Ende der siebziger Jahre wurde ich zum Professor der Politischen Hochschule der Luftwaffe einberufen und hielt verschiedene Vorlesungen über die neuere chinesische Geschichte sowie über die Geschichte der Kommunistischen Partei Chinas. Der Marxismus mit seinen sozialen Entwicklungsgesetzen spielte durchgehend eine wichtige Rolle in der Gesamtlehre. Nach meiner Pensionierung 1988 fing ich an, für die regulären Studenten an der Tongji- und der Fudan-Universität in Shanghai Pflichtvorlesung in Militärkunde zu halten. Immer in der allerersten Vorlesung jedes Jahrgangs zeige ich den Studenten die Porträts von Karl Marx, Mao Zedong und anderen großen Persönlichkeiten, um sie zu motivieren. 18 Jahre lang hielt ich Vorlesungsstunden für die Studenten der beiden Universitäten, insgesamt waren es über einige tausend. Vermittelt wurde nicht nur die Theorie des antiken chinesischen Philosophen und Militärexperten Sunzi, sondern auch der Einfluss der marxistischen Idee und Philosophie (insbesondere von „Kapital“ und „Manifest“) auf das Denken und die Praxis des chinesischen Militärs.

1997 hielt ich auf Einladung von Professor Bernd Kluge von der Humboldt-Universität auf der 12. internationalen Münzkonferenz in Berlin den Vortrag „Förderung der Kulturverständigung durch Numismatik“. Nach der Tagung fuhr ich extra nach Trier und besuchte das Karl-Marx-Haus. Mit Ehrfurcht vor dem revolutionären Mentor betrachtete ich eingehend die historischen Relikte und trug mich ins Gästebuch ein. Gleich nach meiner Rückkehr in Schanghai zeigte ich meinen Studenten die Souvenirs aus dem Karl-Marx-Haus.

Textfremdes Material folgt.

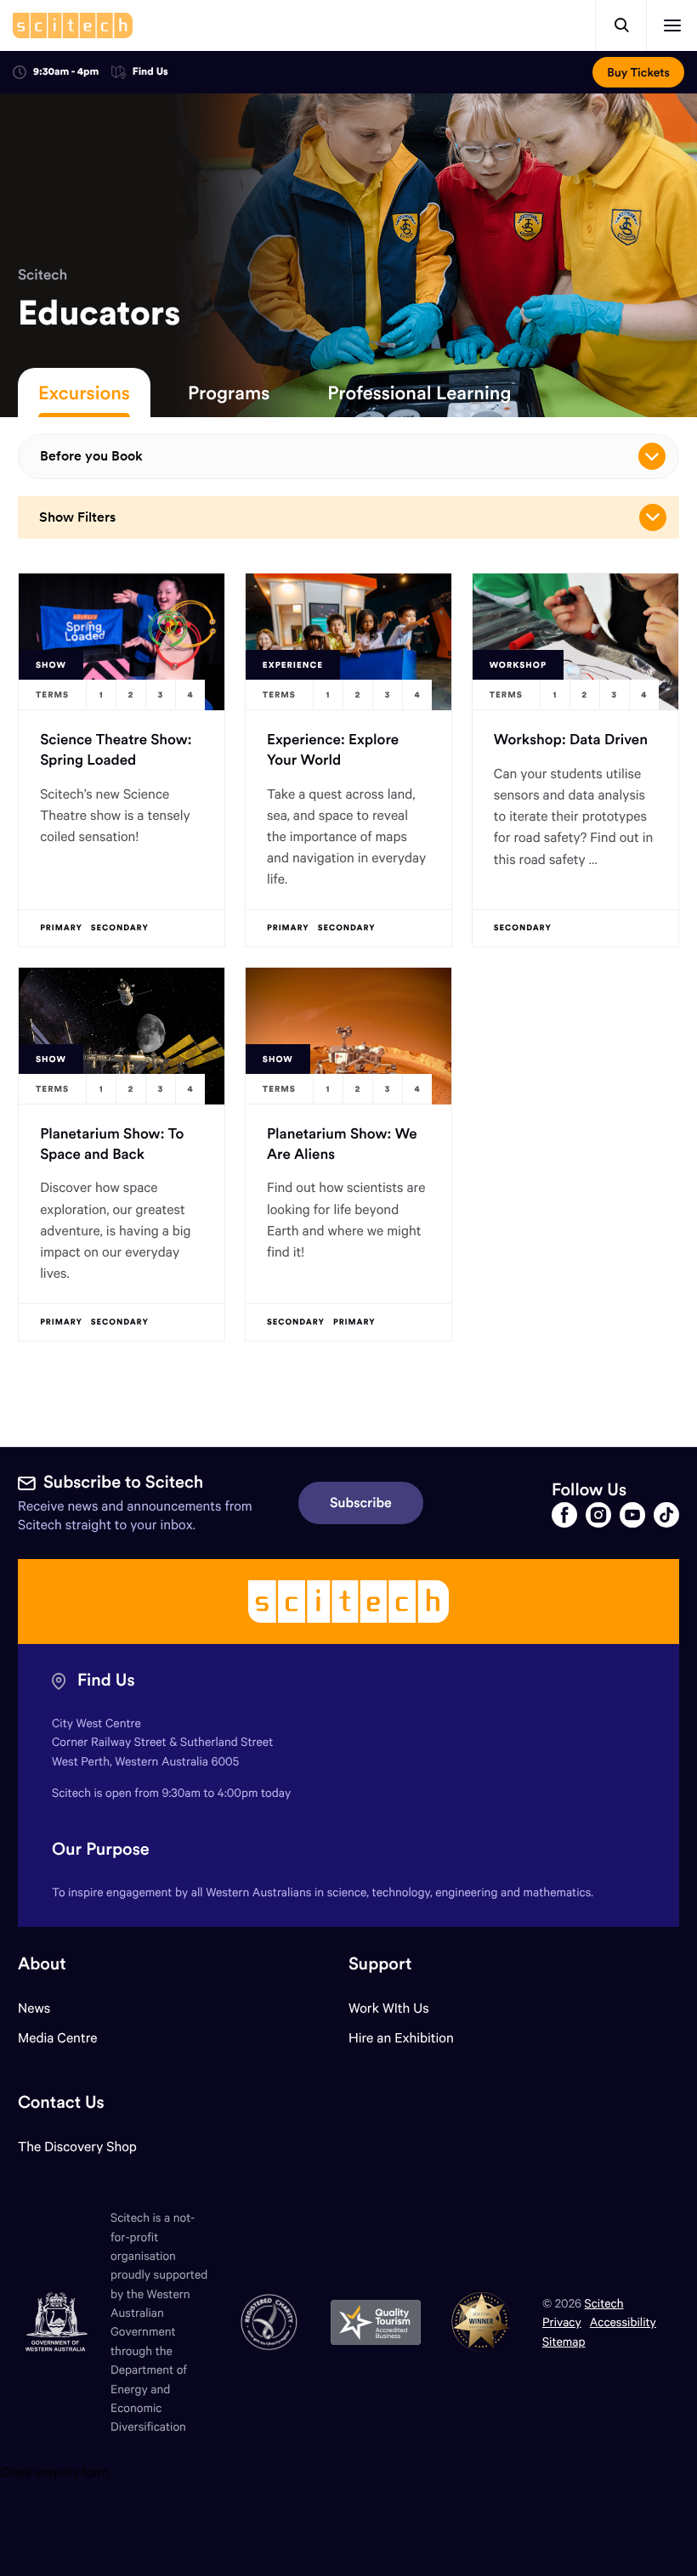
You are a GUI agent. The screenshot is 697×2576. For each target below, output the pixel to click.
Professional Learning (419, 392)
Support (379, 1963)
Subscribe (361, 1502)
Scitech (42, 274)
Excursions (84, 392)
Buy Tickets (638, 72)
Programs (228, 392)
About (42, 1963)
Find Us (150, 72)
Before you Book (91, 456)
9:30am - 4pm (66, 71)
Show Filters (77, 517)
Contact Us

In der Gesamtentwicklung der chinesischen Revolution spielt die marxistische Theorie der internationalen kommunistischen Bewegungen eine sehr wichtige Rolle, insbesondere die Erfahrung aus Russland. 1917 errang Lenin mit der Oktoberrevolution den Sieg und gründete das weltweit erste sozialistische Land. Es gelang die sozialistische Industrialisierung des sowjetischen Staates, und im Zweiten Weltkrieg der Sieg über die barbarische Aggression der Faschisten. Trotz des Zerfalls der Sowjetunion hat sie mit einigen Jahrzehnten teilweise erfolgreicher Praxis bewiesen, dass der Marxismus internationalen Erfolg haben kann.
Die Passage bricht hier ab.